> _Problem statement_
Format the data lines starting at the line containing "Where should I click to: Toggle" and ending at the line containing "Click the help" as a numbered list, omitting blank lines.

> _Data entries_
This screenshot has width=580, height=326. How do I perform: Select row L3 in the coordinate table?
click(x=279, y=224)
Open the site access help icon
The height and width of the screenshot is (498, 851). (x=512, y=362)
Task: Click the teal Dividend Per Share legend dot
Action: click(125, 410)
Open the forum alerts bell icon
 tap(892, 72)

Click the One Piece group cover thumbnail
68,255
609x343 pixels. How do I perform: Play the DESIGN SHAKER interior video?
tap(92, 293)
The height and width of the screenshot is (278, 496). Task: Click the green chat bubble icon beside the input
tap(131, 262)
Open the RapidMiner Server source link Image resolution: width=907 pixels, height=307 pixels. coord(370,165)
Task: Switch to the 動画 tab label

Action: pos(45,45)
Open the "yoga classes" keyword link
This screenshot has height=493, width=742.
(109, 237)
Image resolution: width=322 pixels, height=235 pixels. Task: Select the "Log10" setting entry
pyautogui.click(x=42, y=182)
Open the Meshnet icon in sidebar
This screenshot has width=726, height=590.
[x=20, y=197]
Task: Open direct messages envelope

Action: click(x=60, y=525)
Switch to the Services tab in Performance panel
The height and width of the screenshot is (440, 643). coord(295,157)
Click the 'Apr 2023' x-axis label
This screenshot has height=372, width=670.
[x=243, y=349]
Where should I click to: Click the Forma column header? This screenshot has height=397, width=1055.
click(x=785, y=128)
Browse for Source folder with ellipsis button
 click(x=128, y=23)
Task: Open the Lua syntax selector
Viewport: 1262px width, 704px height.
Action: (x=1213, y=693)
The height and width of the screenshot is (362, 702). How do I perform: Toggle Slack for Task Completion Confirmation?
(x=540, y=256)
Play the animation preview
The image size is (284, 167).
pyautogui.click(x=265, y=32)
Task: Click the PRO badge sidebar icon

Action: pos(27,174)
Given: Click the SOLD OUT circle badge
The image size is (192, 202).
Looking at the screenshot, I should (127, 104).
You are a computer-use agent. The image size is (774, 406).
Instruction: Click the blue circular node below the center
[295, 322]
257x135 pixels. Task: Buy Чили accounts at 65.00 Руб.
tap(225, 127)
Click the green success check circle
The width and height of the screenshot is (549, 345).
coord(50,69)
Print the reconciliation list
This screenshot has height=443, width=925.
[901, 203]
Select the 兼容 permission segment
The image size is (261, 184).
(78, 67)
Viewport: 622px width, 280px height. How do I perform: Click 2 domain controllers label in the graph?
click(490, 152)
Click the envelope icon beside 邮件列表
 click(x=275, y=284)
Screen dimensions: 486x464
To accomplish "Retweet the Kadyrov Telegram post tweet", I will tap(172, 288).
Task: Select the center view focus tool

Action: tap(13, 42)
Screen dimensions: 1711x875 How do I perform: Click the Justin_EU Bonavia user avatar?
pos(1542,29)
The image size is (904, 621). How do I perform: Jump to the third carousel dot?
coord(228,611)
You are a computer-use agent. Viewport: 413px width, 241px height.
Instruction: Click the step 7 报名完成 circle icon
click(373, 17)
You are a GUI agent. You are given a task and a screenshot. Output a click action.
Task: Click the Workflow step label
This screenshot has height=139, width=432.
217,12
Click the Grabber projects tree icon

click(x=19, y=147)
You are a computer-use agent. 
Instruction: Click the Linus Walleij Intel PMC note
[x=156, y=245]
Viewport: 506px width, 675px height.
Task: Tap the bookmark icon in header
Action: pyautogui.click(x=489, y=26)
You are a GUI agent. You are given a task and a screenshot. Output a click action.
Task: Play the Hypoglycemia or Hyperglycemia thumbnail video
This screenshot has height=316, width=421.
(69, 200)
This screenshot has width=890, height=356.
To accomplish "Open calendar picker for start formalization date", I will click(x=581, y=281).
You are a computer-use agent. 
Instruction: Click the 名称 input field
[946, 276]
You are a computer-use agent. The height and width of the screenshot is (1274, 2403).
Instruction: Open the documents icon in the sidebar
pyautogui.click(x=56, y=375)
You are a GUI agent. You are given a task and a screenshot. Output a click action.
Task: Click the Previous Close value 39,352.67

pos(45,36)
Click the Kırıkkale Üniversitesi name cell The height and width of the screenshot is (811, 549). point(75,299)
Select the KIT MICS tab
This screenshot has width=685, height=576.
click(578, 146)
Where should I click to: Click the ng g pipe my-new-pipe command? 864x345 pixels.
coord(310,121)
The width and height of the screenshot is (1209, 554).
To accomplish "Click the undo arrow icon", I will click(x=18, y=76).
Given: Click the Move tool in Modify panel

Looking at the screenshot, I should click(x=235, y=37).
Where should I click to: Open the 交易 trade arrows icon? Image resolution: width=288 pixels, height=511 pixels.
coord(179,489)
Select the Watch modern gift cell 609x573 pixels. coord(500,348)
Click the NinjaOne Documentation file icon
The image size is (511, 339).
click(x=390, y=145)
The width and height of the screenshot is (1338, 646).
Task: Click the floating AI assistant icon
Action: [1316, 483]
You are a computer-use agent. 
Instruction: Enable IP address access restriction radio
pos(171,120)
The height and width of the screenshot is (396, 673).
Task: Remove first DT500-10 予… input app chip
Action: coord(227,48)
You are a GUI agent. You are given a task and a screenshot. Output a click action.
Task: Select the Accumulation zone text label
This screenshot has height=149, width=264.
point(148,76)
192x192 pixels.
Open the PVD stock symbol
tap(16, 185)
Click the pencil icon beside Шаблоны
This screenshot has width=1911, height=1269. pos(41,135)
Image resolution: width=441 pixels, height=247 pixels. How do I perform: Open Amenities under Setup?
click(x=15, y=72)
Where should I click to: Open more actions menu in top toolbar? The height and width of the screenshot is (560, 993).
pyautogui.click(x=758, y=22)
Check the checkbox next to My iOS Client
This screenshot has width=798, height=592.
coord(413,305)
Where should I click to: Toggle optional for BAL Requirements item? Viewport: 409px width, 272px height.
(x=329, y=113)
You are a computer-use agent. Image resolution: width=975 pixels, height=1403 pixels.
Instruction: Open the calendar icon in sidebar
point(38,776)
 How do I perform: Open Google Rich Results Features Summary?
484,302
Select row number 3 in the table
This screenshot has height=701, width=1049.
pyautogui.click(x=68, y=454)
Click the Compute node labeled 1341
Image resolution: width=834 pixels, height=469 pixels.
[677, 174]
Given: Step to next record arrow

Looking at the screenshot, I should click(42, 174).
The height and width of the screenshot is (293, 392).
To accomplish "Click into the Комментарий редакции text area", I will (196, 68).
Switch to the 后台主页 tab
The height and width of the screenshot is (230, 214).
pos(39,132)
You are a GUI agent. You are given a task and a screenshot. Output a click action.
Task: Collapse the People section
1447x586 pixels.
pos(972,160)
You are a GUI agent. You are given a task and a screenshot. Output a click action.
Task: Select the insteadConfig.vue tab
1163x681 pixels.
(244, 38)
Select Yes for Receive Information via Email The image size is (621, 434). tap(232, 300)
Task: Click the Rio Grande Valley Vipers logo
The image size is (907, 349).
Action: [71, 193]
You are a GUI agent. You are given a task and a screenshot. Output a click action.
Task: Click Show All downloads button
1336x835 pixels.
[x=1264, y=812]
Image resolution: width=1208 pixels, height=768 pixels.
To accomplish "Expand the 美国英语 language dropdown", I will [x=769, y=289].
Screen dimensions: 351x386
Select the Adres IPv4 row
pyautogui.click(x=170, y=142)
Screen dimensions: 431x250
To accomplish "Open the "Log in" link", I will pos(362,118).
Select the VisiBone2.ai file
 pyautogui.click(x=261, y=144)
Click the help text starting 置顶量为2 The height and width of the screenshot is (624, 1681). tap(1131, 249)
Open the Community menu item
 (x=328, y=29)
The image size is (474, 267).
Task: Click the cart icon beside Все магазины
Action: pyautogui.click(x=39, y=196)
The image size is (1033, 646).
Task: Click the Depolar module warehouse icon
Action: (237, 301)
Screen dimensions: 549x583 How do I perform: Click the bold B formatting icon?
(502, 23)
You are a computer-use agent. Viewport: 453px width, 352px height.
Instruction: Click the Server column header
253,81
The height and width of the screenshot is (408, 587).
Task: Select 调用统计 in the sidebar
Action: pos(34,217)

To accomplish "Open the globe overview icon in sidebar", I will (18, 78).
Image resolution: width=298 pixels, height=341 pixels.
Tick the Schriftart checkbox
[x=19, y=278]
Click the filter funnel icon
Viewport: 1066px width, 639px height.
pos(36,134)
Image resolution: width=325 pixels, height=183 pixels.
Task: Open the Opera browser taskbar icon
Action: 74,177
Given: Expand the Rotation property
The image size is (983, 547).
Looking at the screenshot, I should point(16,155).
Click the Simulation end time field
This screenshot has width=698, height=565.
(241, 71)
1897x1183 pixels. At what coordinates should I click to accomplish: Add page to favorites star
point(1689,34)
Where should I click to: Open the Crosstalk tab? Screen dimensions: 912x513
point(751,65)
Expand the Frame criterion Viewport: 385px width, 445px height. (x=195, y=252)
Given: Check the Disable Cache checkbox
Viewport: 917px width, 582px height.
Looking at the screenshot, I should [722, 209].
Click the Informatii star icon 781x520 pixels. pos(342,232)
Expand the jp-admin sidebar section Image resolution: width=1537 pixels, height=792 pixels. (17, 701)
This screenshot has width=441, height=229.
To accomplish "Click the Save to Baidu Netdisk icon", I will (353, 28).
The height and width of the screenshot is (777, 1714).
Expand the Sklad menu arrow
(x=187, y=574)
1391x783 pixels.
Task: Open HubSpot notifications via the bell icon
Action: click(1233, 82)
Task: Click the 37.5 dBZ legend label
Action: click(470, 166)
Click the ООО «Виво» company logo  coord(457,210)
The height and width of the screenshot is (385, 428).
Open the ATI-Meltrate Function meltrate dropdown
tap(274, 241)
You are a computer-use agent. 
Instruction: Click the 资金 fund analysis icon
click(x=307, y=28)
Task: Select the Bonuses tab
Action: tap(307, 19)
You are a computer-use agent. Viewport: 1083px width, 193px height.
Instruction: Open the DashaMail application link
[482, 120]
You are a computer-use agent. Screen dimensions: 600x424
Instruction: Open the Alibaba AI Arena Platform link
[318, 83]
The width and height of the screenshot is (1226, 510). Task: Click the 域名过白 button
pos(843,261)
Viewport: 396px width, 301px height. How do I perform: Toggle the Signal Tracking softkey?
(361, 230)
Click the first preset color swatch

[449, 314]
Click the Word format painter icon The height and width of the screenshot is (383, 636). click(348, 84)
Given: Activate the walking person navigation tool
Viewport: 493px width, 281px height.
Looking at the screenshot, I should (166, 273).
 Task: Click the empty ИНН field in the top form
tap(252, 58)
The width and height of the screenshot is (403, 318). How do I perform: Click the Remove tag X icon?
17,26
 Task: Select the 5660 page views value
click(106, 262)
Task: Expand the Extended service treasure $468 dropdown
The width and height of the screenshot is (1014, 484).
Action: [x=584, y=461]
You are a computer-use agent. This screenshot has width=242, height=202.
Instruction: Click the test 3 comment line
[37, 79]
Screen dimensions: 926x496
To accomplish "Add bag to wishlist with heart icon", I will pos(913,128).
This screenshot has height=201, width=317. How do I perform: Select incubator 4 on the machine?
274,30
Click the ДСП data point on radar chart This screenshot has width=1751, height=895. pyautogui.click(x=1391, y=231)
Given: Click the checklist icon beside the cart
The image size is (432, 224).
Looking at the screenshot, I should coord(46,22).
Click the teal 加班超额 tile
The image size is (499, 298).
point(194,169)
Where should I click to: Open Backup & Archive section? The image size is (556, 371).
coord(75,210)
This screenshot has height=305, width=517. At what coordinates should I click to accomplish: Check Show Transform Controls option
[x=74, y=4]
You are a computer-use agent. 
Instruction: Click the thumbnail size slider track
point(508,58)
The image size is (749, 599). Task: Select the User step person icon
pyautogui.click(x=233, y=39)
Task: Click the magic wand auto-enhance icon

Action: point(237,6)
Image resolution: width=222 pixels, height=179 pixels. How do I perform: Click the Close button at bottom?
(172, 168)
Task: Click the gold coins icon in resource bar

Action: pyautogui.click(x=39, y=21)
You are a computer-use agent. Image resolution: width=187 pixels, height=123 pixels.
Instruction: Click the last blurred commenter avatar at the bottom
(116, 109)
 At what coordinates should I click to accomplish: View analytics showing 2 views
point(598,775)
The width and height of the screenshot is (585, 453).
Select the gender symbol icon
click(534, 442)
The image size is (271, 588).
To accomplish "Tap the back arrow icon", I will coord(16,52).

> _Result_
1. Where should I click to: Toggle optional for BAL Requirements item? Viewport: 409px width, 272px height.
2. (x=329, y=113)
3. You are a computer-use agent. Image resolution: width=975 pixels, height=1403 pixels.
4. Instruction: Open the calendar icon in sidebar
5. point(38,776)
6.  How do I perform: Open Google Rich Results Features Summary?
7. 484,302
8. Select row number 3 in the table
9. This screenshot has height=701, width=1049.
10. pyautogui.click(x=68, y=454)
11. Click the Compute node labeled 1341
12. Image resolution: width=834 pixels, height=469 pixels.
13. [677, 174]
14. Given: Step to next record arrow
15. Looking at the screenshot, I should click(42, 174).
16. The height and width of the screenshot is (293, 392).
17. To accomplish "Click into the Комментарий редакции text area", I will (196, 68).
18. Switch to the 后台主页 tab
19. The height and width of the screenshot is (230, 214).
20. pos(39,132)
21. You are a GUI agent. You are given a task and a screenshot. Output a click action.
22. Task: Collapse the People section
23. 1447x586 pixels.
24. pos(972,160)
25. You are a GUI agent. You are given a task and a screenshot. Output a click action.
26. Task: Select the insteadConfig.vue tab
27. 1163x681 pixels.
28. (244, 38)
29. Select Yes for Receive Information via Email The image size is (621, 434). tap(232, 300)
30. Task: Click the Rio Grande Valley Vipers logo
31. The image size is (907, 349).
32. Action: [71, 193]
33. You are a GUI agent. You are given a task and a screenshot. Output a click action.
34. Task: Click Show All downloads button
35. 1336x835 pixels.
36. [x=1264, y=812]
37. Image resolution: width=1208 pixels, height=768 pixels.
38. To accomplish "Expand the 美国英语 language dropdown", I will [x=769, y=289].
39. Screen dimensions: 351x386
40. Select the Adres IPv4 row
41. pyautogui.click(x=170, y=142)
42. Screen dimensions: 431x250
43. To accomplish "Open the "Log in" link", I will pos(362,118).
44. Select the VisiBone2.ai file
45.  pyautogui.click(x=261, y=144)
46. Click the help text starting 置顶量为2 The height and width of the screenshot is (624, 1681). tap(1131, 249)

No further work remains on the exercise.